Professor Gerard Anderson, a professor of health policy and management and director of the Johns Hopkins Center for Hospital Finance and Management, co-authored the article, titled “Market Power: Price Variation Among Commercial Insurers for Hospital Services.”
He cautioned that “people with auto and workers’ compensation insurance need to be especially careful about which hospitals they choose to receive care since the prices can be very high in some hospitals.”
Anderson notes that the “high prices paid by private insurance is a main reason that health care is more expensive in the United States than in other industrialized nations.”
The article cites the Medicare Payment Advisory Commission’s March 2018 report to Congress, which said payments by commercial health insurers were about 50 percent higher than those made by Medicare. This paper shows that the rates are much higher for other insurers and varied substantially across hospitals.
“Large hospital systems take advantage of their market power to get non-conventional commercial insurers to pay much more,” says Bai. According to the study, the 20 Florida hospitals owned by Tennessee-based Hospital Corporation of America charged these between 7.8 and 14.1 times the Medicare rate in 2016.
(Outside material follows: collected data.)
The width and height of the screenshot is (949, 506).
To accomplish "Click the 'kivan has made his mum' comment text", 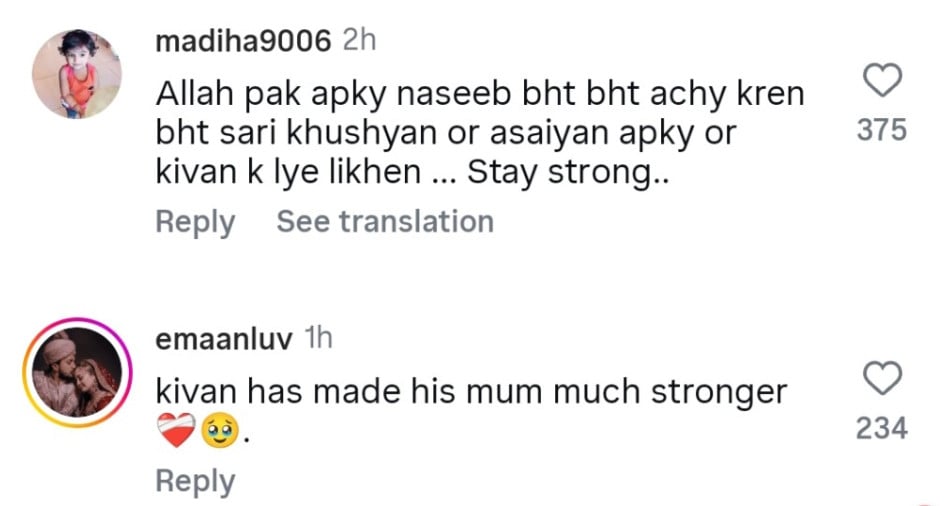I will (400, 392).
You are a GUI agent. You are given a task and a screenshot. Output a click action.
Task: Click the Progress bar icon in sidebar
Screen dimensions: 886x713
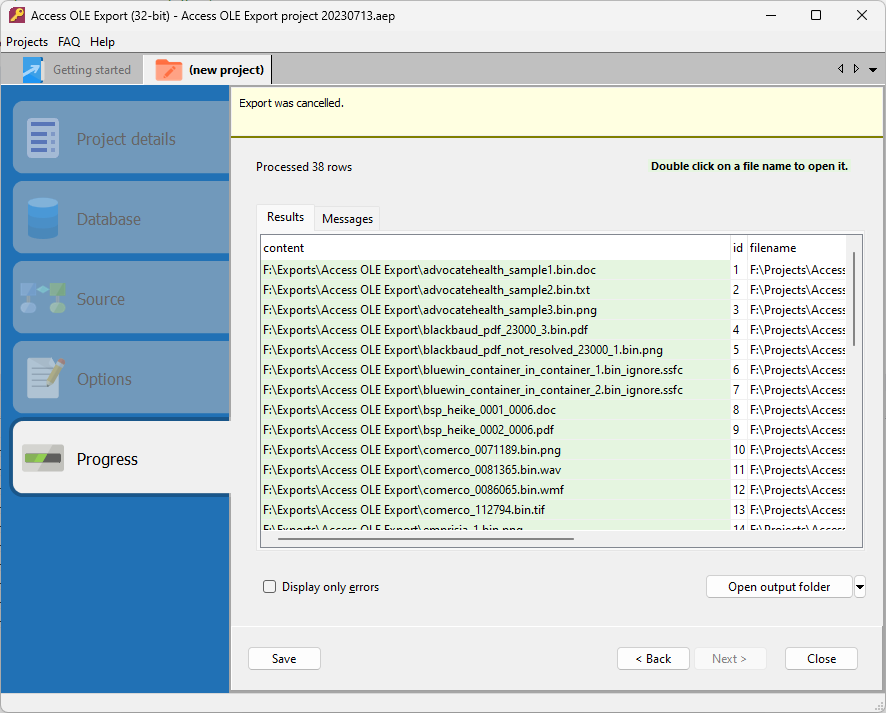(43, 459)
(A statement at the end of the paper acknowledges that Bai is serving as an expert witness for plaintiffs in a class-action lawsuit against HCA-affiliated hospitals.)
Non-conventional commercial insurers were often paying prices closely linked with each hospital’s self-determined chargemaster prices, which are the high prices each hospital sets as a starting point for various products and services without considering negotiations, Medicare remittances, private health insurer reimbursements, competition or other factors.
“Chargemaster prices are relevant to the prices paid by patients and insurers with little negotiating power,” says Bai. “That’s particularly bad news for people covered by auto insurers and other non-conventional commercial insurance, and worse still when you consider that the chargemaster prices set by hospitals have been steadily increasing over the past decade.”
To address the issue at the heart of the study, Bai says, policymakers, hospitals, and insurers must act to limit the high prices that affect the patients covered by insurers with the least negotiating power. “If market forces fail to generate a reasonable price for these patients, policymakers should step in to address this market failure,” she says.